[PATCH 3/6] drm/amdgpu: allocate VM PDs/PTs on demand

Tue Mar 12 19:02:49 UTC 2019

I find that it's related to CPU page table updates. If I force page 
table updates with SDMA, I don't get the VM fault.

Regards,
   Felix

On 2019-03-11 12:55 p.m., Christian König wrote:
> Hi guys,
>
> well it's most likely some missing handling in the KFD, so I'm rather 
> reluctant to revert the change immediately.
>
> Problem is that I don't have time right now to look into it 
> immediately. So Kent can you continue to take a look?
>
> Sounds like its crashing immediately, so it should be something obvious.
>
> Christian.
>
> Am 11.03.19 um 10:49 schrieb Russell, Kent:
>>  From what I've been able to dig through, the VM Fault seems to occur 
>> right after a doorbell mmap, but that's as far as I got. I can try to 
>> revert it in today's merge and see how things go.

▸ **Brief**
Transcribe, verbatim, the portion of the patch discussion above that begins at the words "[PATCH 3/6] drm/amdgpu: allocate" and ends after the words "the VM fault.".

▸ **Material provided**
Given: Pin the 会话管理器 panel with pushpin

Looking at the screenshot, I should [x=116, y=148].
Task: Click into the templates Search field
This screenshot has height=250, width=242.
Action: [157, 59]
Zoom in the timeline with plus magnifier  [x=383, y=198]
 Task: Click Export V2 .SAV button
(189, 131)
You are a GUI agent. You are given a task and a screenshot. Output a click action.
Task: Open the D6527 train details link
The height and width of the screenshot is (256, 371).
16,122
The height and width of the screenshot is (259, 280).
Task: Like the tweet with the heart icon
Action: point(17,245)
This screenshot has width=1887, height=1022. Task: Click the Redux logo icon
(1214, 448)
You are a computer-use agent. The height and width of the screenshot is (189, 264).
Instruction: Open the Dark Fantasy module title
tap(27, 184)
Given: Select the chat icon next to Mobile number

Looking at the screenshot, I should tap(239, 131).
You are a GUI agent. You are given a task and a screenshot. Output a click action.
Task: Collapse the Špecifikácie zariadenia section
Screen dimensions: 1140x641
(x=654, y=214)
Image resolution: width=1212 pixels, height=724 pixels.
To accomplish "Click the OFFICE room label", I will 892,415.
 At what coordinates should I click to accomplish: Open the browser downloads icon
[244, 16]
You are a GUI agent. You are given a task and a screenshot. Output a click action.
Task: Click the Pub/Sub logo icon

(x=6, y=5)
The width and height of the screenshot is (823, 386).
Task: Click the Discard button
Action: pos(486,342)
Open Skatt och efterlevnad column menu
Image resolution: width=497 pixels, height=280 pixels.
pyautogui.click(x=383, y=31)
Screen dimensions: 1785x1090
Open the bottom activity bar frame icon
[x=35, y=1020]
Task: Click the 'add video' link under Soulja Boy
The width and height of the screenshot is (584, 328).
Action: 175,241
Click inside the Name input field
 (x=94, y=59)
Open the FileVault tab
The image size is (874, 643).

▸ **Solution for this task**
[PATCH 3/6] drm/amdgpu: allocate VM PDs/PTs on demand

Tue Mar 12 19:02:49 UTC 2019

I find that it's related to CPU page table updates. If I force page 
table updates with SDMA, I don't get the VM fault.